_Text excerpt_
-- BEGIN --

# Shotgun Shells



## Fowlmouth (Oct 4, 2008)

I haven't seen these prices for several years. :shock: I may have to go shoot some trap.


----------



## richard rouleau (Apr 12, 2008)

that is a good price


----------



## swampfox (Dec 30, 2014)

Or shoot some doves.


----------



## LostLouisianian (Oct 11, 2010)

Geeze it's hard to reload them for that price...


----------



## hondodawg (Mar 13, 2013)

It's the lowest I've seen. We just had remington GC 9shot on clearance from a vendor. 200 cases gone in 4 hours.
Starting to see some deep discounts from vendors and manufactures


----------



## Packfish (Oct 30, 2007)

That price is sweet-


----------



## GaryFish (Sep 7, 2007)

Just pick up yur dang empties!


----------



## Fowlmouth (Oct 4, 2008)

GaryFish said:


> Just pick up yur dang empties!


 Not a problem. I shoot a O/U without auto ejectors. Never had one fall on the ground yet.


----------



## Airborne (May 29, 2009)

I use spent shell casings as fertilizer in my garden. You should see how big my tomatoes are!


----------



## hondodawg (Mar 13, 2013)

Hey what's ya'll favorite dove load. I use a 7.5 shot heavy game.


----------



## LostLouisianian (Oct 11, 2010)

3" 1 7/8 oz #9


----------



## richard rouleau (Apr 12, 2008)

well I was going to buy 5 case today but Walmart told me I could only buy 2 case of shell what up with that it a great deal at 4.84 box


----------



## Packfish (Oct 30, 2007)

at least your Walmart has shells.


----------



## JuniorPre 360 (Feb 22, 2012)

Saw these at wal mart. I might be going after dove again this year. I'd always been on a tighter budget and saved for duck hunting.


----------



## Packfish (Oct 30, 2007)

Saw them in Walmart this weekend- no 20 gauge shells though


----------



## gdog (Sep 13, 2007)

Packfish said:


> Saw them in Walmart this weekend- no 20 gauge shells though


.....or 28


----------



## Clarq (Jul 21, 2011)

I figured they would be gone by now but I was still able to pick some up today. Thanks for the heads-up. I would have never found them, since I never shop at Wal-Mart without some good motivation.


----------

-- END --

_Exercise set_
(a) In the shotgun shells thread, how many cases of shells did Walmart allow richard rouleau to buy?
(b) Convert the entries into a numbered list, beginning at the first line of the entries and stopping after the line that contains "I want to click", with blank lines left out.

_Exercise input_
-- BEGIN --

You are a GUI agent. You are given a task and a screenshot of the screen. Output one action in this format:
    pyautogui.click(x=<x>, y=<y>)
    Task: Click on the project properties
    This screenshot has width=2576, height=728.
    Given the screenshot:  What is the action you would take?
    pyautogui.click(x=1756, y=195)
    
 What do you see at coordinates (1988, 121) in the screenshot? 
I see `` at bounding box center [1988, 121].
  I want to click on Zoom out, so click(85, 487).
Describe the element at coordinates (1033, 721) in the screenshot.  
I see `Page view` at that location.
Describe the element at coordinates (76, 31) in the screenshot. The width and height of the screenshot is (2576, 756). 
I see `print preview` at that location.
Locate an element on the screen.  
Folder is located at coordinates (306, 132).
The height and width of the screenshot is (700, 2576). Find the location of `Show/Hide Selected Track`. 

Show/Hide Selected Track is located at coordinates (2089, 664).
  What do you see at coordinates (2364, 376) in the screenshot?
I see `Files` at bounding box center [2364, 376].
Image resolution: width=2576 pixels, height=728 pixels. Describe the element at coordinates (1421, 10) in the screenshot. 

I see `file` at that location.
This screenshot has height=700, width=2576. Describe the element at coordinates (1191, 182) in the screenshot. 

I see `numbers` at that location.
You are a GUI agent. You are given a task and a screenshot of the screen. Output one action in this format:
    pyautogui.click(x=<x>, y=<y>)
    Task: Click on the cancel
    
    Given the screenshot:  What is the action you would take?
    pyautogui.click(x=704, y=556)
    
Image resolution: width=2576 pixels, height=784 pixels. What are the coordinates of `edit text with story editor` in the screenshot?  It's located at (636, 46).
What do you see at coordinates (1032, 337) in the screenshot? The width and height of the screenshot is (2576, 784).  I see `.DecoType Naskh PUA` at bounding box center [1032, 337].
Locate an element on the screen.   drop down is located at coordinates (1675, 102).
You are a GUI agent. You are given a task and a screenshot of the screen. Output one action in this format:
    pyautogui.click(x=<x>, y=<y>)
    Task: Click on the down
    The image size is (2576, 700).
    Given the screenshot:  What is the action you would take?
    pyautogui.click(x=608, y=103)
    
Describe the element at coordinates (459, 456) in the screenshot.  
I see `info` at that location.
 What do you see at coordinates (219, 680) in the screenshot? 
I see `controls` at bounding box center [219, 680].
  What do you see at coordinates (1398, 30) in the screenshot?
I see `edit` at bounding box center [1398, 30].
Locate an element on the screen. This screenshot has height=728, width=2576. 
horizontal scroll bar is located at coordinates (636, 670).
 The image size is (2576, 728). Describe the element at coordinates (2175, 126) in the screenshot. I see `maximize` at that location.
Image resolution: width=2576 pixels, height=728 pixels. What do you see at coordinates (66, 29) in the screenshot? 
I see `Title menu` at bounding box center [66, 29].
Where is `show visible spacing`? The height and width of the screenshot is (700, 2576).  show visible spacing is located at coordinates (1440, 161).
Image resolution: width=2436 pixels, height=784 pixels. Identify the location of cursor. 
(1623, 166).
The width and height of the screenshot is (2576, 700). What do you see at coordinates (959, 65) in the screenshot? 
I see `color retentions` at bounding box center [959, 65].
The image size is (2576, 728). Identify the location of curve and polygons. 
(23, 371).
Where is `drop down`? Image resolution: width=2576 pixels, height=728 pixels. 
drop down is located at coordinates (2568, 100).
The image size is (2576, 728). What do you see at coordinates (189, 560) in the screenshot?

-- END --

_Task-by-task answers_
(a) Two cases.

(b)
1. You are a GUI agent. You are given a task and a screenshot of the screen. Output one action in this format:
2.     pyautogui.click(x=<x>, y=<y>)
3.     Task: Click on the project properties
4.     This screenshot has width=2576, height=728.
5.     Given the screenshot:  What is the action you would take?
6.     pyautogui.click(x=1756, y=195)
7.  What do you see at coordinates (1988, 121) in the screenshot? 
8. I see `` at bounding box center [1988, 121].
9.   I want to click on Zoom out, so click(85, 487).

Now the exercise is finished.